Perfectly Unrefined: Why We Love Shea Butter Just As It Is

shea butter

Shea butter lives in two different worlds. One is the savannas of Western and Central Africa, where the nuts of the shea tree are crushed, boiled, dried and boiled some more. The other is the shelves of upscale boutiques and cosmetics aisles, where its essential moisturizing properties make it nearly required in products claiming to be kind to the skin. The problem is, once shea butter makes it to the shelves, the refining process can have removed much of what makes it so beneficial to begin with.

Nothing Further is Needed

Shea butter is found in two primary types, refined and unrefined. Refined shea butter – and its “ultra-refined” offshoot – have the advantages of being odorless, colorless and exceptionally smooth as an ingredient in high-end cosmetics. Refining also increases the butter’s yield, allowing for use in a widely increasing variety of products.
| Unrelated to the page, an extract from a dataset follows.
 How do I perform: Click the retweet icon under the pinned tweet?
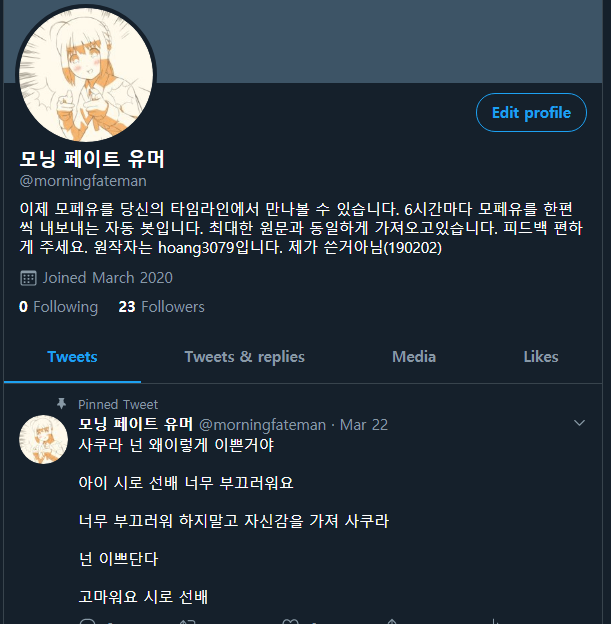188,621
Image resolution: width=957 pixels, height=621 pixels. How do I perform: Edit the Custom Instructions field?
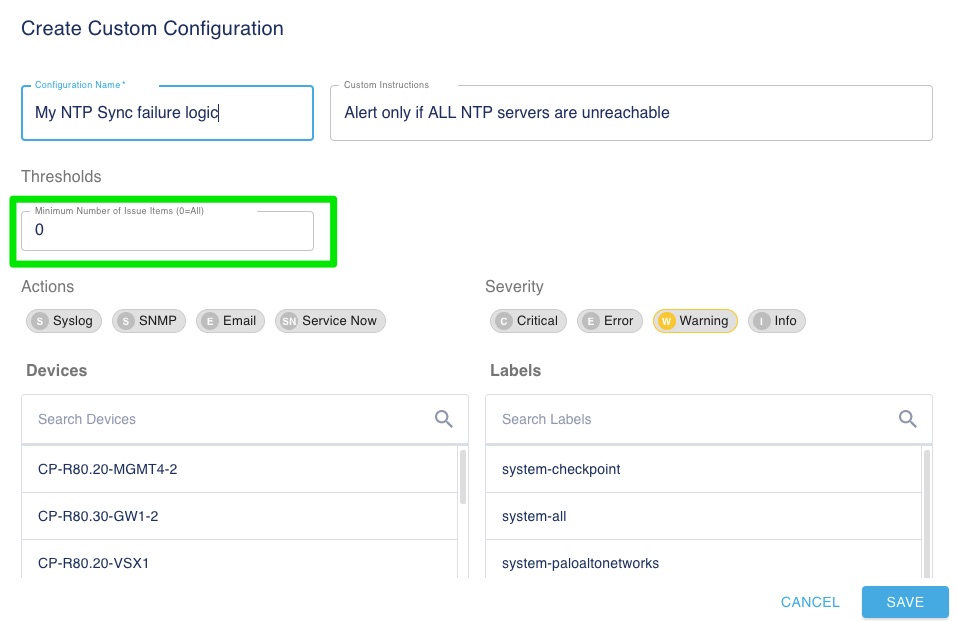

Unrefined shea butter doesn’t have the same aesthetic appeal as refined butter, nor the same yield or potential for profit. When the nuts of the shea tree are extracted from the fruit and crushed by hand or simple machinery, when they’re ground into a thick paste and boiled, what’s scooped off the top and cooled is unrefined butter. No further production is needed. No synthetics or chemical solvents are used. No essential properties have been lost.

Organic and Unrefined

When it’s organic as well as unrefined, shea butter is part of a tradition of sustainable gathering and production that goes back centuries, and during that time, has served as the economic heart of area villages.

When you choose to use and sell only organic, unrefined shea butter, you know you’re getting its full benefits, not ones that have been selected to make the product more commercially appealing. That’s when you’re using shea butter at its best, complete and unrefined.